On 22/09/11 20:15, Brian Bockelman wrote:
Hi Gabi,
I'd be a bit scared of that backup strategy; what happens if the TCP connection
gets cut suddenly during curl? What happens if there's a TCP corruption? Such
things have happened before.
Curl might work for long-haul backups, but I'd use HTTPS for its better
checksums, and have alternate in-cluster strategies, such as shared HA
filesystems
Personally, we have the SNN merge the edits every 15 minutes. If it hasn't
happened in 30 minutes, people get emailed. If it doesn't happen in 45
minutes, people get paged.
That's a good technique for verifying the SNN is actually working.

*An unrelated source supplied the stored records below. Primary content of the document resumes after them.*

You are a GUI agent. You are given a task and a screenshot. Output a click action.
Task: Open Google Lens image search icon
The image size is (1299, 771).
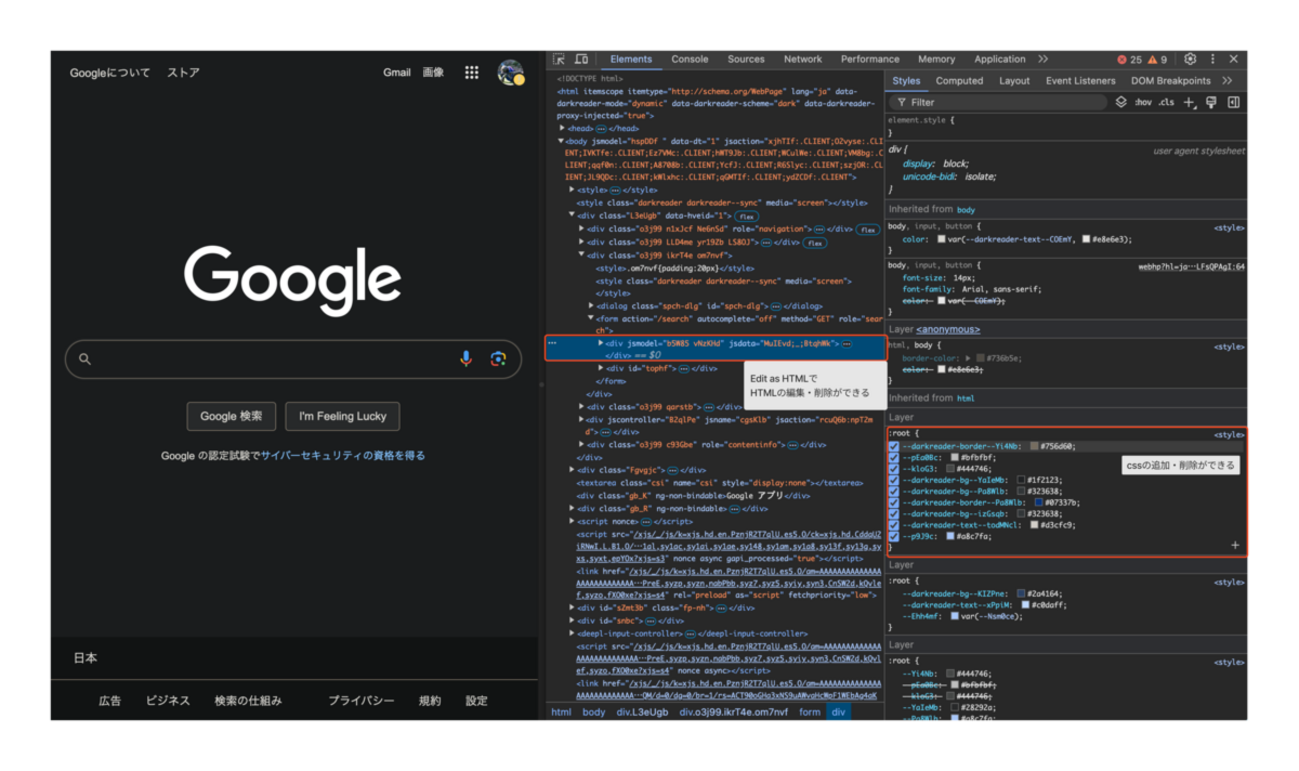[x=498, y=359]
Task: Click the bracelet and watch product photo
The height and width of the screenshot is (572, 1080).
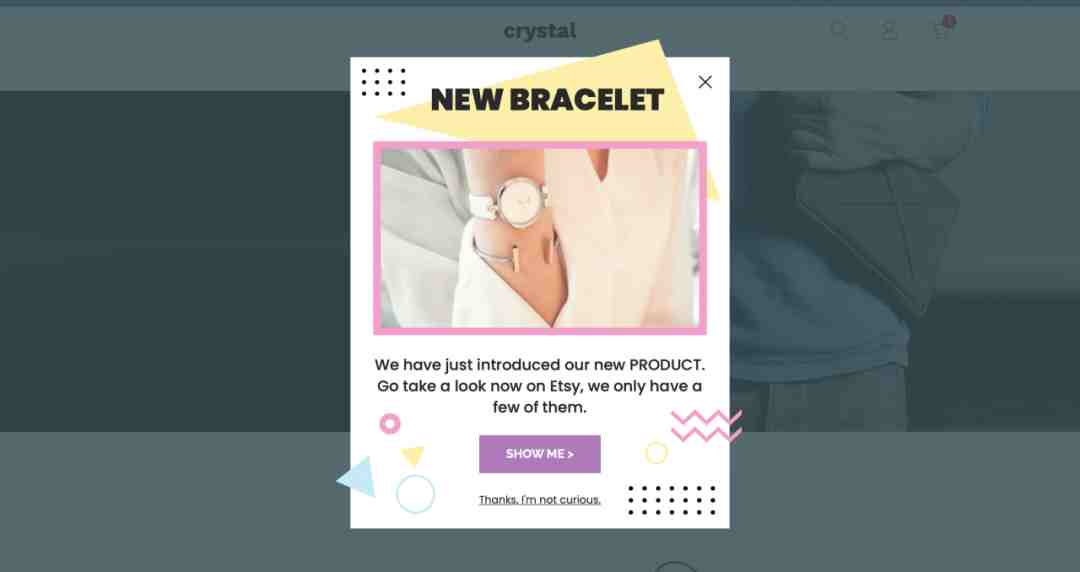Action: 539,238
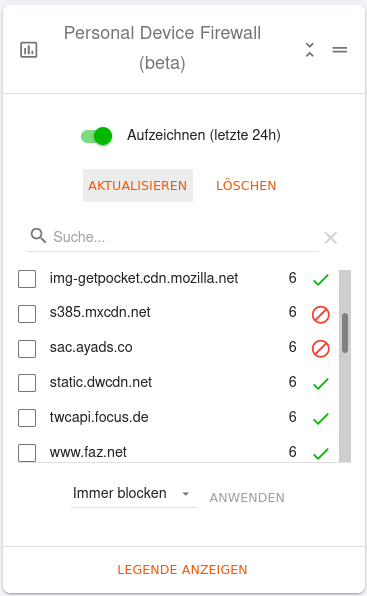
Task: Clear the search field with X icon
Action: pyautogui.click(x=331, y=238)
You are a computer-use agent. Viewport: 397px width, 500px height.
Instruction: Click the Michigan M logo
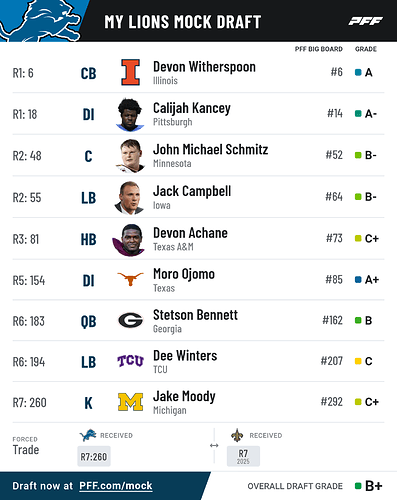[130, 402]
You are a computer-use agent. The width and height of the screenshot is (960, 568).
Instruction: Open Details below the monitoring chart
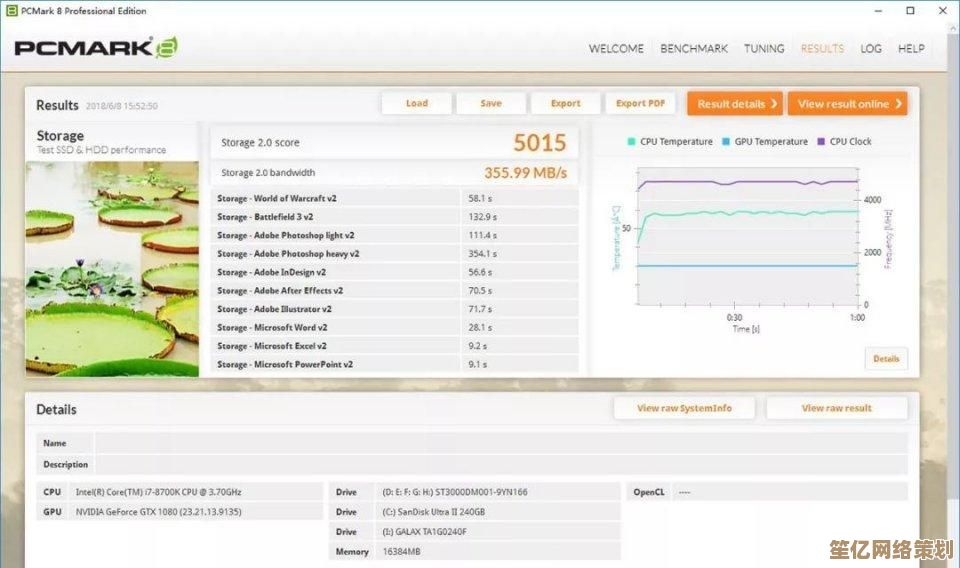point(886,359)
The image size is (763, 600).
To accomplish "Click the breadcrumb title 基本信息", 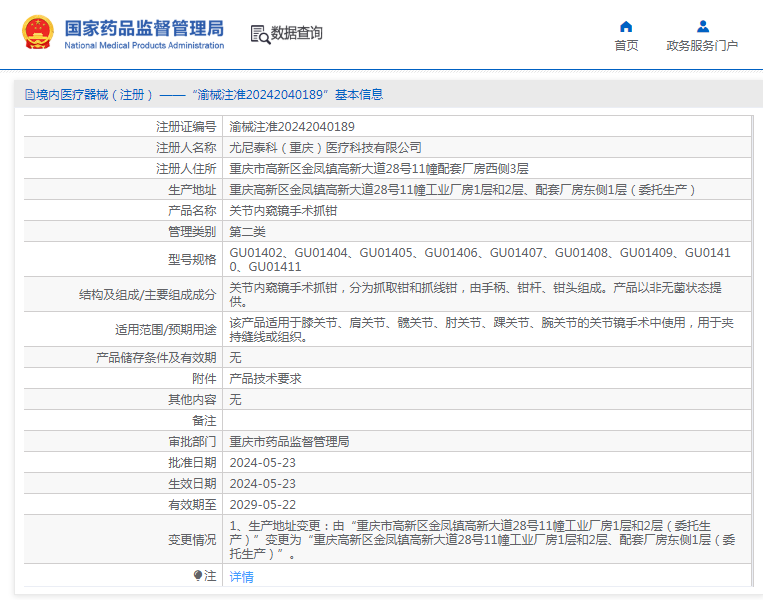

Thinking it is working, when it isn't is danger
In addition to writing out copies to a few disks and to NFS, we also have a
versioned backup of the checkpoint.prev.
The worst case scenario would be if the SNN corrupts the image and uploads the
corrupt image (it's a theoretical situation so far...); this would be caught at
the next merge, meaning we trash up to 30 minutes of work. This would ruin
someone's day, but not someone's week.
The NN is a SPOF, and should be treated with an appropriate level of paranoia
(and, because it is a SPOF, assume that it will fail anyway and make sure you
can accept the consequences).
That is: test your handling of the outage on a regular basis.